KING: I mean, he's a bright man. He's been around a long time, he knows the territory. You've got to give him that...

KERRY: I think that the vice president has been one of those who regrettably has exaggerated the cause...

KING: That means knowingly?

KERRY: ...has exaggerated the cause. There are statements he has made that have clearly been proven to be wrong. Members of the administration themselves have -- I mean, Colin Powell has publicly stated a different point of view, and we know there's been this tug of war between the State Department and the Defense Department and the White House all of these years.

I think that Mr. Cheney has been the sort of ideological hardliner, and I don't believe his judgments have necessarily led America to a safer place.

KING: How will Senator Edwards fare against him in the debate...

KERRY: Well, you know...

KING: ... talk about the experience?

KERRY: I think people make a great mistake to sort of hype these debates. Overall, Dick Cheney is really very, very competent, knows how to -- he's been very knowledgeable, as you've said. He certainly knows things. So does John Edwards. And I think you just have to let them go at it and see where the things fall. The same things, the same thing with president... KING: You don't feel (UNINTELLIGIBLE) like Edwards is in tougher grounds?
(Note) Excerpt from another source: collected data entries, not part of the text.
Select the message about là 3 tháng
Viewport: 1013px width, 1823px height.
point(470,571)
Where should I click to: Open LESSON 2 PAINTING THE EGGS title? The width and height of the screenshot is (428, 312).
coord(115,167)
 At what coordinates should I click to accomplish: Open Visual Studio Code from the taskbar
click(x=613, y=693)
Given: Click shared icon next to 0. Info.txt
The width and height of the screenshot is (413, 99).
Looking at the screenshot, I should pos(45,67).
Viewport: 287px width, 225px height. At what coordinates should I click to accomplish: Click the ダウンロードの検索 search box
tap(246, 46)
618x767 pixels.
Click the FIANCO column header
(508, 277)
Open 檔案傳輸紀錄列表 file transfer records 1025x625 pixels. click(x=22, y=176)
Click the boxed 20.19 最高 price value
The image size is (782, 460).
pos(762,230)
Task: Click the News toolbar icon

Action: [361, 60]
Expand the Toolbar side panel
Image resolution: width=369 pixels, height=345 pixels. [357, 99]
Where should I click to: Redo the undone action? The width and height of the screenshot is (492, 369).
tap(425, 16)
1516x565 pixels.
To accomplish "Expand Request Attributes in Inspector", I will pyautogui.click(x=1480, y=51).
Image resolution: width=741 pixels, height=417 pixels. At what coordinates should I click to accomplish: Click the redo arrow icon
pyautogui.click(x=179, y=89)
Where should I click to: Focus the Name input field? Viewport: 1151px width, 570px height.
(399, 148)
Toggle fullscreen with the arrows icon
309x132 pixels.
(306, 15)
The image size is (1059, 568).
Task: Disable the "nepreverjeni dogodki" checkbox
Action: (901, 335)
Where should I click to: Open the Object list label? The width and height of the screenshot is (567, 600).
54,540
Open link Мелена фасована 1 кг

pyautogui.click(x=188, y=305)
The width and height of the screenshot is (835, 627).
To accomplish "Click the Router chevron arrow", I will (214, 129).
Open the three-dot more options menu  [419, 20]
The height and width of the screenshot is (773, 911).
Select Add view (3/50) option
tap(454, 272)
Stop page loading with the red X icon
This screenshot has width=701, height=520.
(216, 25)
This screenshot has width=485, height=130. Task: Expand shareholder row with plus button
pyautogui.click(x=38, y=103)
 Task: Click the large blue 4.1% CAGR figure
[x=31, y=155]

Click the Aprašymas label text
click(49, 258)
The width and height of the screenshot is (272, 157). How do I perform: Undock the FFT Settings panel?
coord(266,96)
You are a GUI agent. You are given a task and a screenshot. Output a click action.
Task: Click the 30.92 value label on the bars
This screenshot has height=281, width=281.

KERRY: No, not at all. Senator Edwards has served on the Intelligence Committee. He's been diligent in learning about and pursuing these issues. He's traveled abroad. He was several weeks ago in Brussels and in Italy at a conference. He's been to Afghanistan. He's traveled, he's thought about these issues.

As I've said, he has more experience as a candidate for Vice President of the United States than George Bush did as a candidate for president, and he has better judgment.

KING: Clear up something, was John McCain felt given an offer?

KERRY: No. No, nobody was offered anything until I called John Edwards.

KING: Was he given a feeler?

KERRY: No, what happened, Larry, was, and I think it was the responsible thing to do, that many people, myself included, admire John McCain...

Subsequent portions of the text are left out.